The New York Times - October 23, 1984
Lawrence K. Altman, M.D.
That process is known as fulfilling Koch's postulates, and doctors have been doing it over the last 100 years since Robert Koch, the German microbiologist, developed the scientific steps named for him.
Koch's postulates are often summarized in four steps. First, the microorganism is observed in all cases. Second, the microorganism is grown in pure culture. Third, inoculations of the pure culture in susceptible animals reproduce the condition. Fourth, the microorganism is recovered from the experimentally infected animal.
In the case of acquired immune deficiency syndrome, or AIDS, scientists have come tantalizingly close to proving that a retrovirus called HTLV-3/LAV is the cause of the usually fatal syndrome. However, scientists have not yet fulfilled Koch's postulates for AIDS, which has struck more than 6,250 people, according to the latest reports from the Centers for Disease Control in Atlanta.
Nevertheless, AIDS researchers have taken a major step toward fulfilling Koch's postulates by transmitting the HTLV-3/LAV retrovirus to chimpanzees.
The experiments have been done independently by researchers at the National Institutes of Health in Bethesda, Md., and at the Centers for Disease Control by different methods. In one, the injections were made with pure cultures of the AIDS virus. In the other, samples of blood from victims of AIDS were injected into animals.
At the National Institutes of Health, a team headed by Dr. Harvey Alter took plasma from AIDS patients and injected it into three chimpanzees housed at the Southwest Foundation for Biomedical Research in San Antonio. Two of the chimpanzees showed some evidence of AIDS.
A natural response to infections is to form antibodies, the immunological proteins that chemically fight off the invading microorganism. One striking feature of the AIDS syndrome is the development of enlarged lymph nodes throughout the body. Another is the development of an immunological abnormality, depression of the so-called T4-T8 ratio. The T4 and T8 are types of white blood cells known as lymphocytes.

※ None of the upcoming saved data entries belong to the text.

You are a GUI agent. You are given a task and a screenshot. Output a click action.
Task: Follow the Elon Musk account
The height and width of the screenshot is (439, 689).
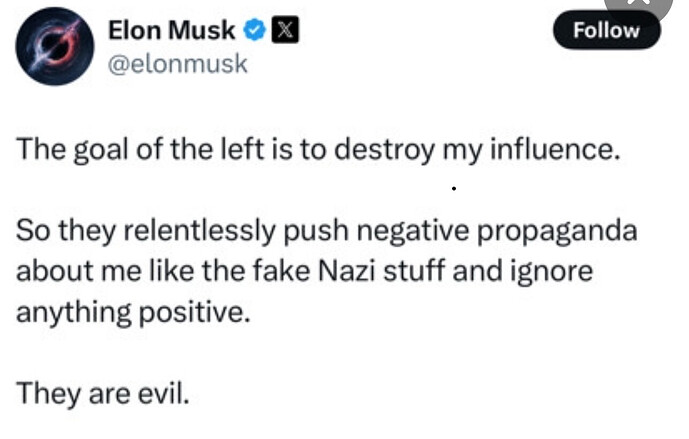pos(606,30)
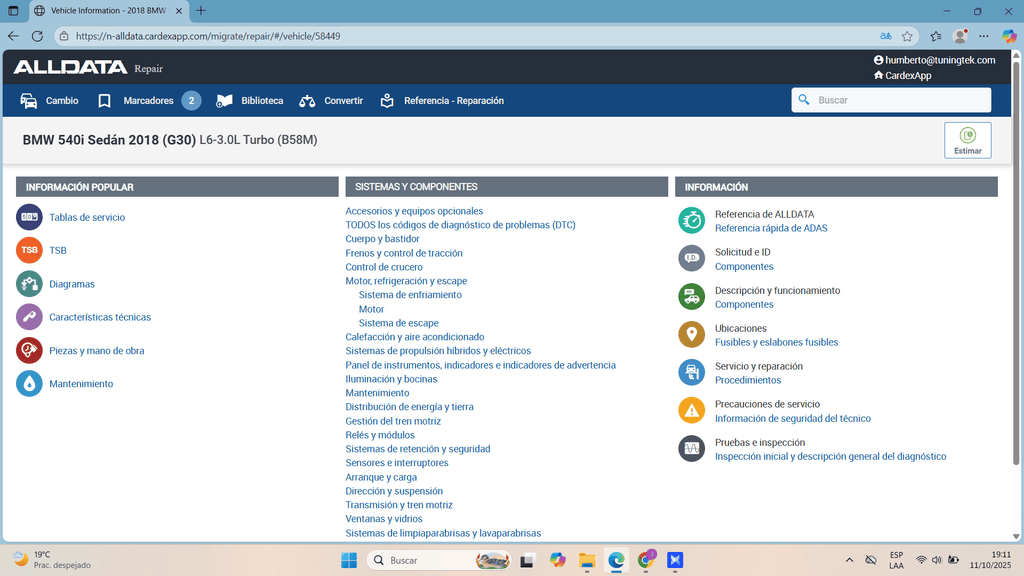Click the blue Mantenimiento droplet icon
Image resolution: width=1024 pixels, height=576 pixels.
click(29, 384)
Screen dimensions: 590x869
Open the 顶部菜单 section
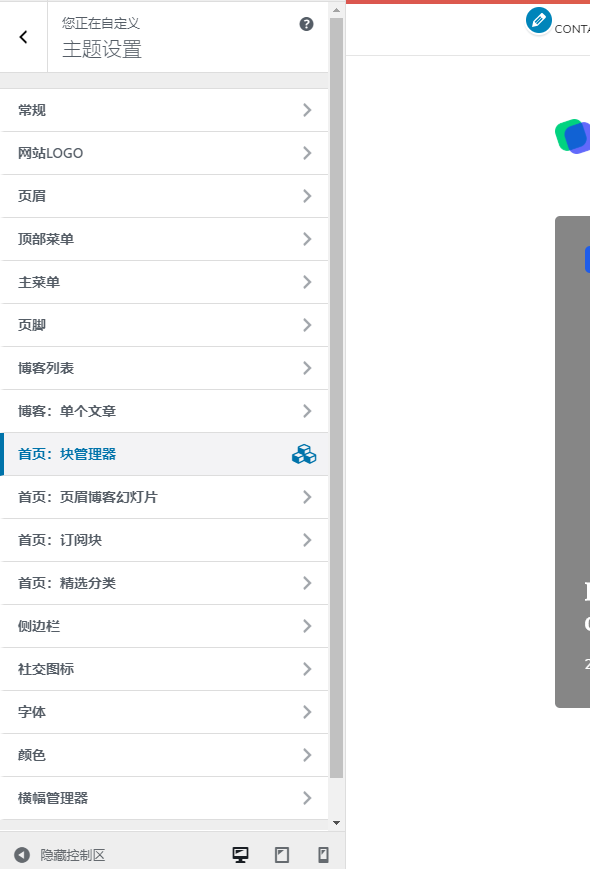pyautogui.click(x=165, y=239)
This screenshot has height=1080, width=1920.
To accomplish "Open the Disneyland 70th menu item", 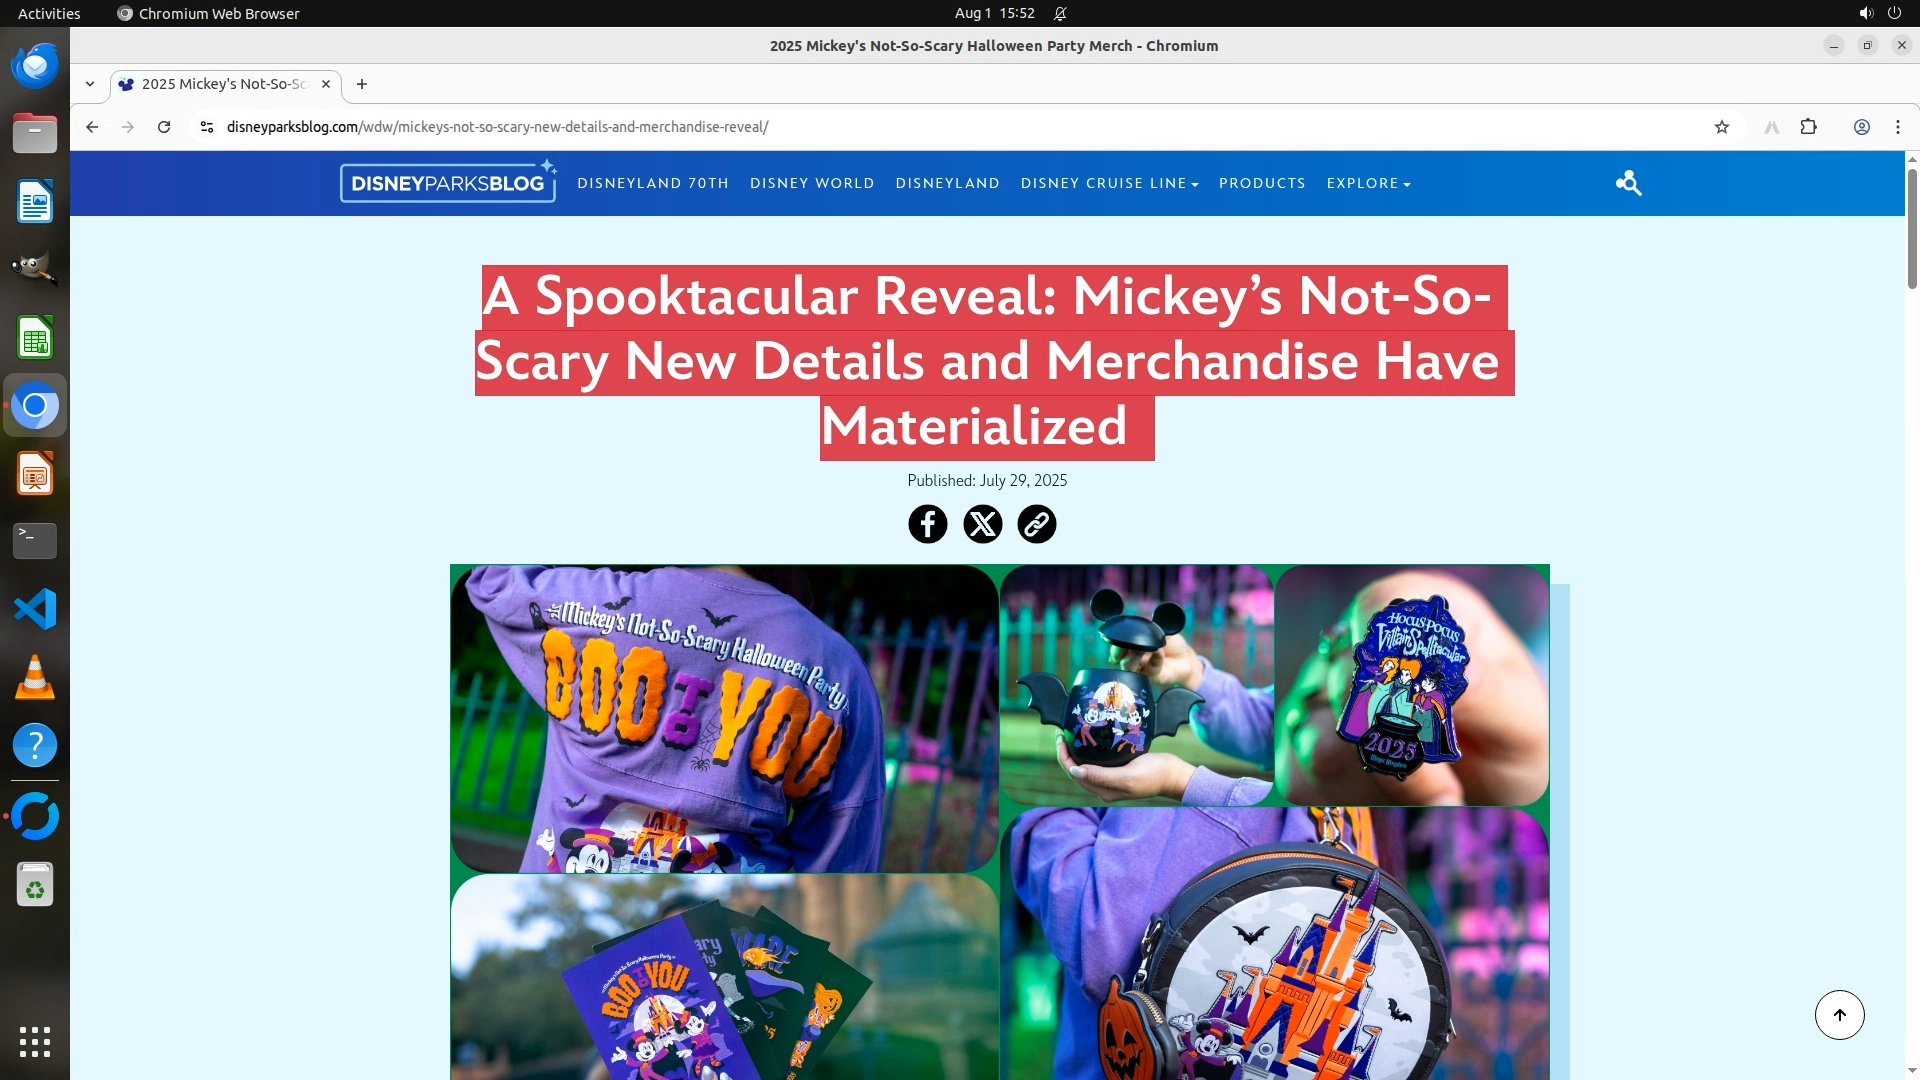I will [652, 183].

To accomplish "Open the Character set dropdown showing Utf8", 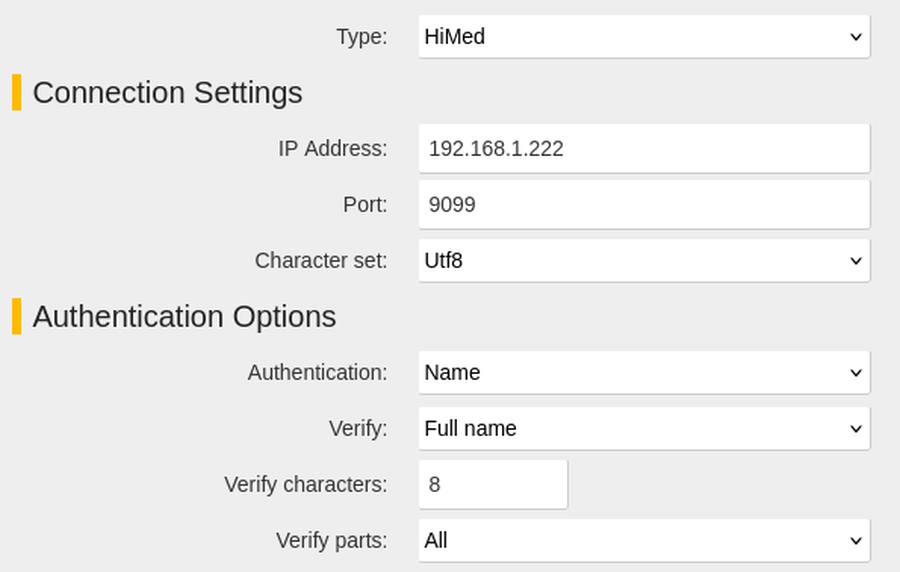I will click(644, 260).
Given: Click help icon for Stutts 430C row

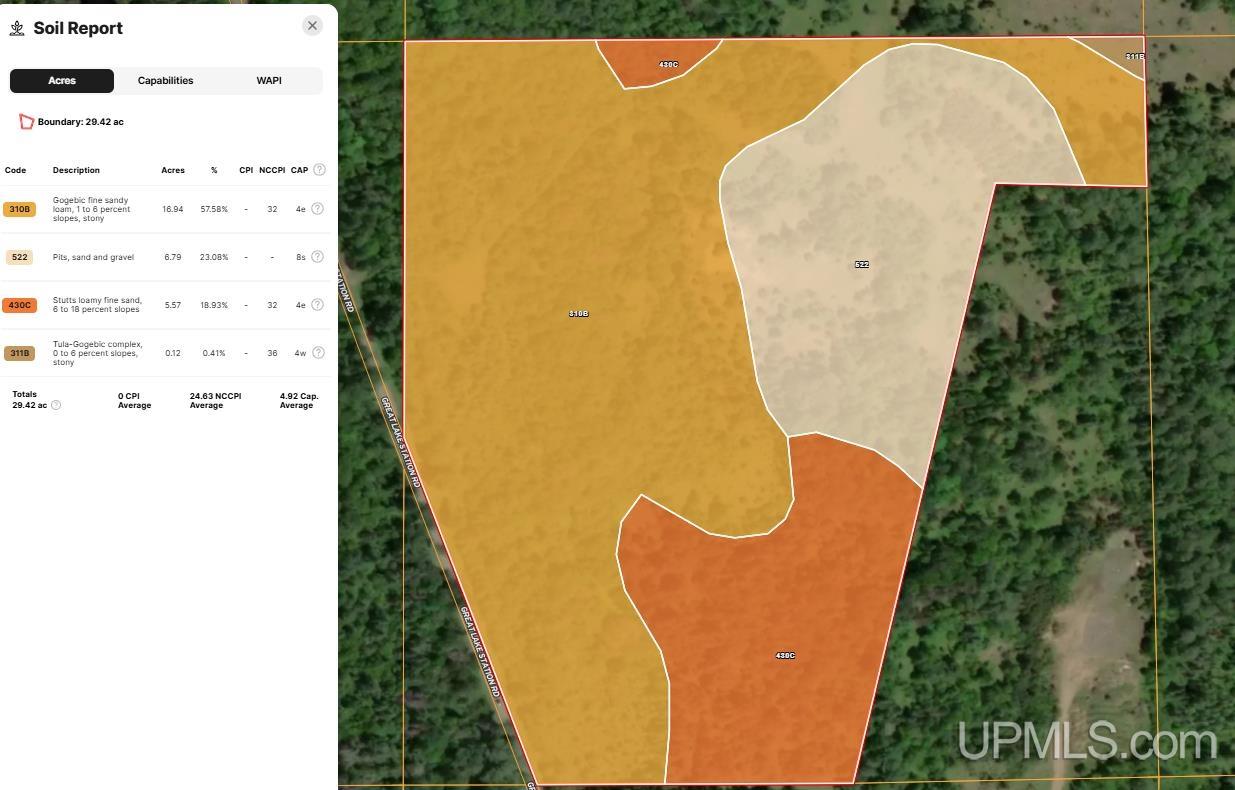Looking at the screenshot, I should click(317, 305).
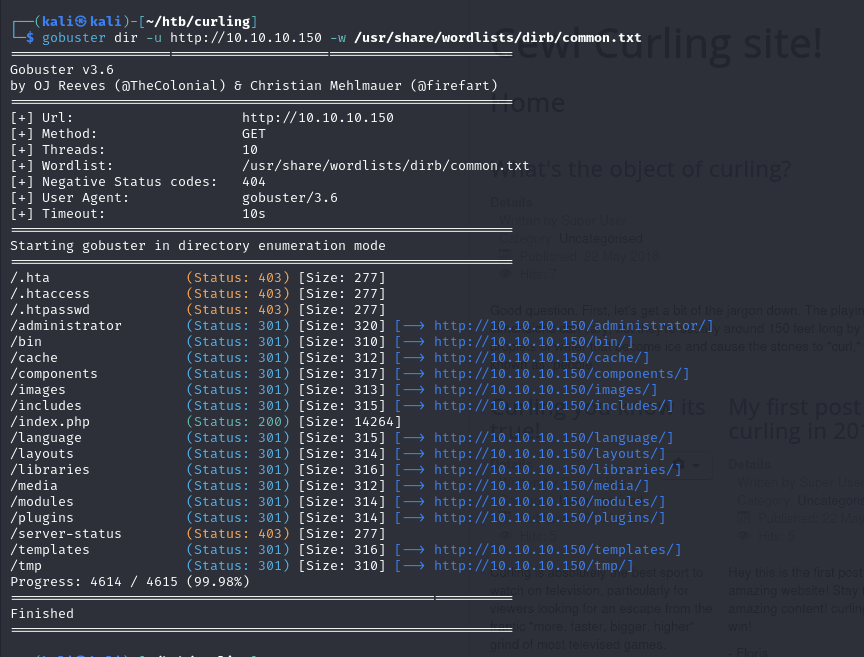Image resolution: width=864 pixels, height=657 pixels.
Task: Click the calendar icon beside Published date
Action: (x=503, y=255)
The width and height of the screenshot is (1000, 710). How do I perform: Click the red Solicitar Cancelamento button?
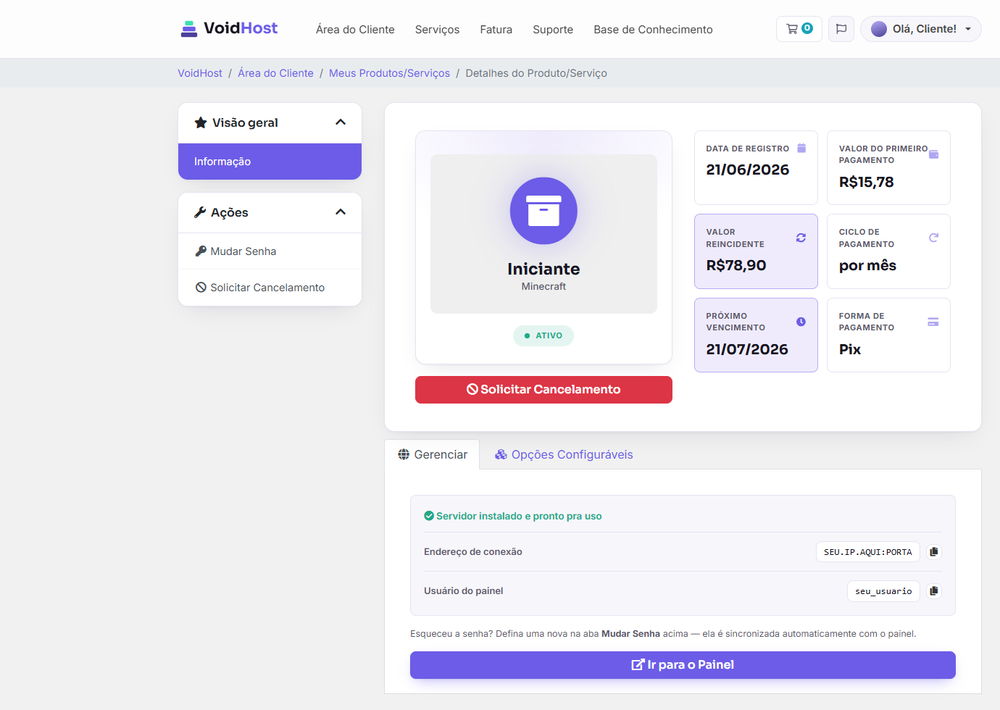click(x=543, y=390)
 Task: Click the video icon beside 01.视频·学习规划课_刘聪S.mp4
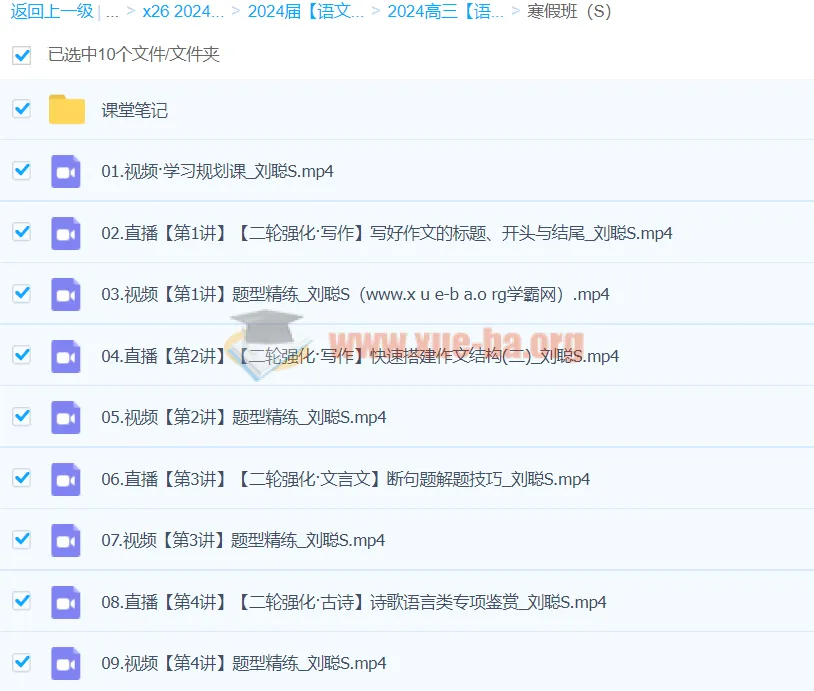coord(65,171)
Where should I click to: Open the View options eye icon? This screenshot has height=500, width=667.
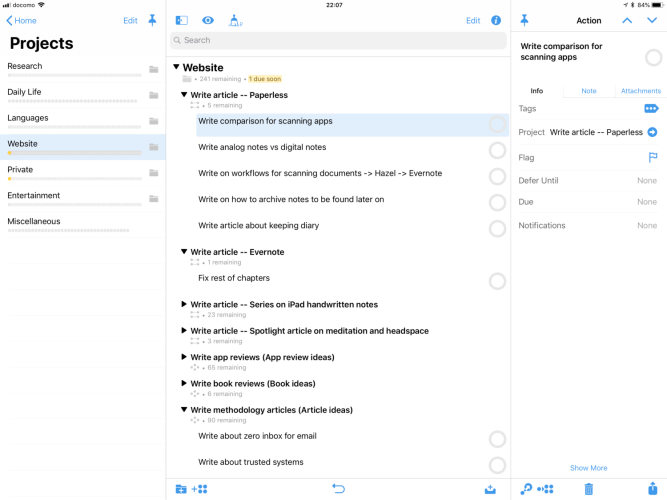point(208,20)
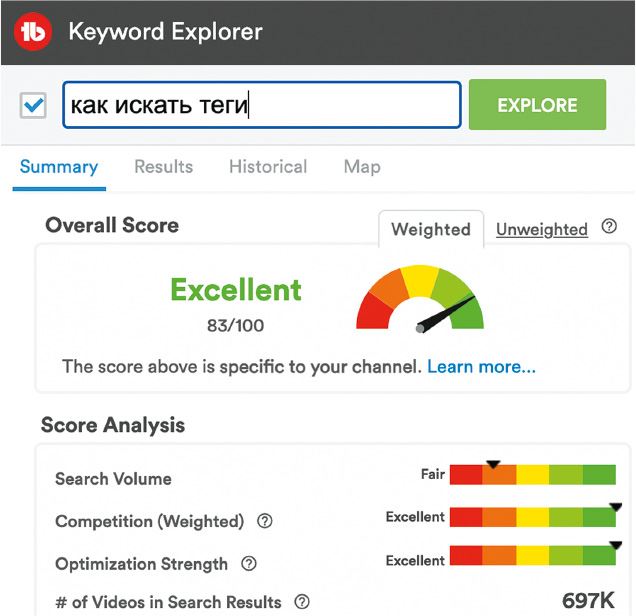The image size is (636, 616).
Task: Click the Search Volume color bar
Action: click(532, 475)
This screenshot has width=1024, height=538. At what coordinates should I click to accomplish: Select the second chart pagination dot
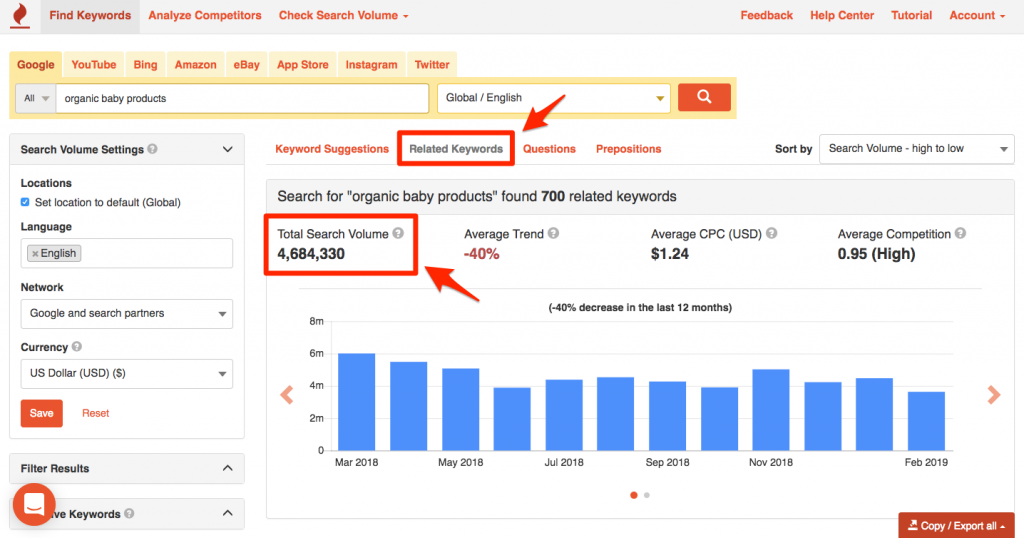coord(647,495)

One chimpanzee injected with the AIDS virus developed enlarged lymph nodes as well as laboratory signs of the infection. The chimpanzee also developed antibodies to HTLV-3/LAV and also developed the T4-T8 immunological abnormality.
A second chimpanzee developed antibodies to the AIDS virus but not the two other abnormalities. The third has remained well and shown no laboratory abnormalities.
However, the incubation period is long in AIDS. The incubation period is the time it takes from exposure to the microorganism to the onset of symptoms of the condition it causes. The incubation period of AIDS can be up to five years in humans, and it took several months for the chimpanzees to develop the syndrome under the conditions of the experiment.
Thus, it is not clear whether animals injected with the AIDS virus will develop a more severe form of the disease. Sometimes microorganisms do not produce an illness of the same severity when injected across species barriers. But some researchers have accepted the experimental results as evidence toward fulfilling Koch's postulates.
However, the N.I.H. researchers have not yet succeeded in the final step, recovering the AIDS virus from the experimentally infected animals.
In the experiments that researchers at the disease control centers carried out with colleagues at Emory's Yerkes Regional Primate Research Center in Atlanta, two chimpanzees injected with the AIDS virus developed antibodies against it after four months. The animals developed swollen lymph glands but because they did not develop a clear case of AIDS, they did not fulfill Koch's postulates. However, the researchers did recover the virus from the infected animals.
According to Dr. Alfred S. Evans of Yale, Koch did not recommend the postulates as rigid criteria of causation and they should not be regarded as such today.
The postulates have been refined over the years to reflect advances in techniques and knowledge. Also, doctors have come to realize that the same syndrome can be produced by more than one agent and that one microorganism can produce different forms of illness depending on the circumstances.
Further, although doctors have fulfilled Koch's postulates for scores of infectious diseases, sometimes they have been unable to do so. Instead they have relied on immunological and other experimental evidence to support contentions that a microorganism causes a disease.
At a news conference last April to announce scientific advances concerning the HTLV-3 virus, Dr. Robert C. Gallo of the National Cancer Institute, a major figure in AIDS research, cited such problems. He said scientists might not be able to meet Koch's postulates in the case of AIDS.
In this connection, AIDS researchers have pointed to evidence from two humans who developed AIDS. One was a blood donor. The second received a transfusion of the first individual's blood, which was donated before the donor developed AIDS. The AIDS virus was isolated from both the donor and the recipient.
Although AIDS researchers have not yet fulfilled Koch's postulates, their success in transmitting the infection to chimpanzees is a crucial step toward the ultimate goal of developing a vaccine for AIDS.